Before we get lost in headlines, let’s slow down. When leaders say “20‑point plan”, they mean a bundle of documents: security, territory, economics, and how any pause in fighting would be verified. One idea now on the table is to create a demilitarised area in parts of eastern Ukraine that neither side garrisons, sometimes described by US negotiators as a “free economic zone”.
Where talks stand today: Moscow and Kyiv are still far apart on Donbas. Russia wants full control of the region; Ukraine says any halt should hold the line where fighting is now, and that any compromise on territory would need a public vote. Meanwhile, after paper copies of US proposals were taken to Moscow, the Kremlin says Putin’s aide Yuri Ushakov has spoken with US officials and both sides agreed to keep talking.
Two of the hardest files this weekend are Donbas and Europe’s largest nuclear plant, Zaporizhzhia. US officials have floated joint management of the plant with a three‑way split; Zelensky has pushed back and suggested a US–Ukraine arrangement instead, stressing demilitarisation and major repair costs. None of this resolves the legal question of ownership.
When you hear “security guarantees”, think of a written promise that triggers concrete help if Russia attacks again. Negotiators say a US–Ukraine guarantees text is almost ready; it mirrors the logic of collective defence without making Ukraine a NATO member. We’ll look for the fine print once it’s published.
There’s also a numbers debate that’s easy to miss. Early drafts discussed a 600,000‑strong Ukrainian army; European partners later suggested 800,000. In past rounds, Russia pushed for far less. These figures show how far apart the sides can be on basic building blocks of any deal.
Who’s in the room matters for how you read the next steps. In Florida, Trump’s special envoy Steve Witkoff and his son‑in‑law Jared Kushner have met senior Ukrainians alongside Secretary of State Marco Rubio; on the Russian side, envoy Kirill Dmitriev has shuttled between meetings in the US and Moscow. It’s an unusual cast, but it’s the channel shaping the drafts.
Official timings are still fluid. Reporters in Washington say the White House did not immediately comment on Sunday’s session even as Zelensky went public, and European leaders may dial in remotely. That tells us the choreography is still being worked out hour by hour.

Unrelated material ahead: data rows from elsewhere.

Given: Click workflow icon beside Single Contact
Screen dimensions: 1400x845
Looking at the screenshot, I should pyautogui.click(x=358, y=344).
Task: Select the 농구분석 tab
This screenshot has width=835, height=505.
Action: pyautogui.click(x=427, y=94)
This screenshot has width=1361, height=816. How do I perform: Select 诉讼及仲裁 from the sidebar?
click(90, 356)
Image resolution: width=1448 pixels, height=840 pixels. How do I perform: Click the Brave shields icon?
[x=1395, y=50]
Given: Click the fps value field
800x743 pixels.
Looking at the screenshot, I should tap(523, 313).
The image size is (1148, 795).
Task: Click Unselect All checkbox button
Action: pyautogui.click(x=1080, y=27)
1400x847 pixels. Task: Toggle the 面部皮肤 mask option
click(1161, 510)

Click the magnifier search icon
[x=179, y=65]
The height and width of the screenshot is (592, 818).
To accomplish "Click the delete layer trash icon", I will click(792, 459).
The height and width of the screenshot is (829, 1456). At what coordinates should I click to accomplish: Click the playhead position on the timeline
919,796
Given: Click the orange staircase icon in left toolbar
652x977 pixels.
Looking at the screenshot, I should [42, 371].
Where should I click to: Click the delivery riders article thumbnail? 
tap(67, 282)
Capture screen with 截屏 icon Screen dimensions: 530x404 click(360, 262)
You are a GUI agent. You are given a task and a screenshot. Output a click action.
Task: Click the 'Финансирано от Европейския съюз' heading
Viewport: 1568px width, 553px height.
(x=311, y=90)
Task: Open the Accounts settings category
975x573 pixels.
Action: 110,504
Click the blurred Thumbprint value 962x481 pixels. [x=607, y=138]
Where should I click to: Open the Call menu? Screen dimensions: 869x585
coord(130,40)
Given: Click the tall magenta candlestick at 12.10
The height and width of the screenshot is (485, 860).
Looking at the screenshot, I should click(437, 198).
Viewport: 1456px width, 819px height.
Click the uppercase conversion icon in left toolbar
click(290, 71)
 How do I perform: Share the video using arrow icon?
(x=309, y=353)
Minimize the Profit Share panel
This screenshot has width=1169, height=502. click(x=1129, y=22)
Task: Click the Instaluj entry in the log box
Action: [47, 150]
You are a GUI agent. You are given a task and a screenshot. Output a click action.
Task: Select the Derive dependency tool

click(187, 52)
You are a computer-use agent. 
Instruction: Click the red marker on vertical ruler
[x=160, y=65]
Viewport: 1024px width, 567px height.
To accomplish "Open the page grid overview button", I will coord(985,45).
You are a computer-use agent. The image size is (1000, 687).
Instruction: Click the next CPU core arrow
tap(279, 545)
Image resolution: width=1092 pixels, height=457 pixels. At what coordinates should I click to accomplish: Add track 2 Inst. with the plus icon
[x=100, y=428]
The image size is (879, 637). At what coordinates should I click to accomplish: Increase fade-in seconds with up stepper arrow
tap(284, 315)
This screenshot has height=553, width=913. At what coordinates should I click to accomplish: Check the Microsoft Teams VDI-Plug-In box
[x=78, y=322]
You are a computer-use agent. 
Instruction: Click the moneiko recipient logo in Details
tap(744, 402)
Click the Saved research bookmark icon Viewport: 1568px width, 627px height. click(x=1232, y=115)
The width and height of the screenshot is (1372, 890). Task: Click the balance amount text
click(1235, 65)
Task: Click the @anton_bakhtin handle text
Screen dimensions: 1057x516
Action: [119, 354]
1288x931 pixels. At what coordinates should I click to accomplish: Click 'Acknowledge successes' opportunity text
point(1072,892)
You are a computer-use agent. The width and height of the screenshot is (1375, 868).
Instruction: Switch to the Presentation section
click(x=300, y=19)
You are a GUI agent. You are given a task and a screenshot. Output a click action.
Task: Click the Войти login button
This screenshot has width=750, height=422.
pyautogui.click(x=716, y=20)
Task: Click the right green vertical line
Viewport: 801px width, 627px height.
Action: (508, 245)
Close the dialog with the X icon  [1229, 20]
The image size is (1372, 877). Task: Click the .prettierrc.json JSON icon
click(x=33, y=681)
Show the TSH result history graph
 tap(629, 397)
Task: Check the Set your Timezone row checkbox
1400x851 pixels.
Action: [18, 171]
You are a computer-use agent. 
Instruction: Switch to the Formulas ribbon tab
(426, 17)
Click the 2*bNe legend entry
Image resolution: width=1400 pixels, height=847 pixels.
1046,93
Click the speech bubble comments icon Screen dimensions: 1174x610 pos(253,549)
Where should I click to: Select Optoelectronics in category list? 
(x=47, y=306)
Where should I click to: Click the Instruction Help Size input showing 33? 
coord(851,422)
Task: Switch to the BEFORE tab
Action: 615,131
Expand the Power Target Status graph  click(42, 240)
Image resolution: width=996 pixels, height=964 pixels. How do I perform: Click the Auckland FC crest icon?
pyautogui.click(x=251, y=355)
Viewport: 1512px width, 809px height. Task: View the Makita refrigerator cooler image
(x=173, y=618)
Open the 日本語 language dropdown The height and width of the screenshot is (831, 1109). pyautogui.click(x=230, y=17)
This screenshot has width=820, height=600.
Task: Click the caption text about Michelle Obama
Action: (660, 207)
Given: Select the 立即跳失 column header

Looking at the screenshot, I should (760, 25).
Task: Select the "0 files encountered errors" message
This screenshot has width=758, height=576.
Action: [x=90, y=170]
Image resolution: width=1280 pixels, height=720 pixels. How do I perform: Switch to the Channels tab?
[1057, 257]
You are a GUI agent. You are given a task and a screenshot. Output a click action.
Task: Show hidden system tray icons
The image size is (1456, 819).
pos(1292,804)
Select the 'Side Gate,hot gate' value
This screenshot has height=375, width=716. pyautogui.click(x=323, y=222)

None of this pauses the fighting. Local officials in Kharkiv reported two people killed on Friday after a Russian strike, while Ukraine said it hit the Novoshakhtinsk oil refinery in Russia’s Rostov region to disrupt fuel revenues. These updates explain why negotiators keep the pace up.
So what would a demilitarised zone mean for residents? In plain English: both armies pull back and agree not to base troops or heavy weapons there; outside monitors patrol; trade and daily life are meant to return without shelling. It sounds straightforward, but it requires enforcement, maps everyone accepts, and a fast way to solve disputes.
A media‑literacy note you can use in class: treat leaked “plans” and sweeping claims with caution. Even the Kremlin has warned that public remarks can undermine sensitive talks, and Ukraine says people living in affected areas must be asked about any territorial changes. Build your picture from multiple named sources, not a single thread.
Across the weekend, watch for three signals: a small pilot ceasefire or local pullback to test monitoring; a published (or clearly described) security‑guarantees text; and a formal role for European governments in the next round. If those appear on Sunday 28 December, the 20‑point plan will have moved from paper to practice. If not, expect more drafting and more phone calls.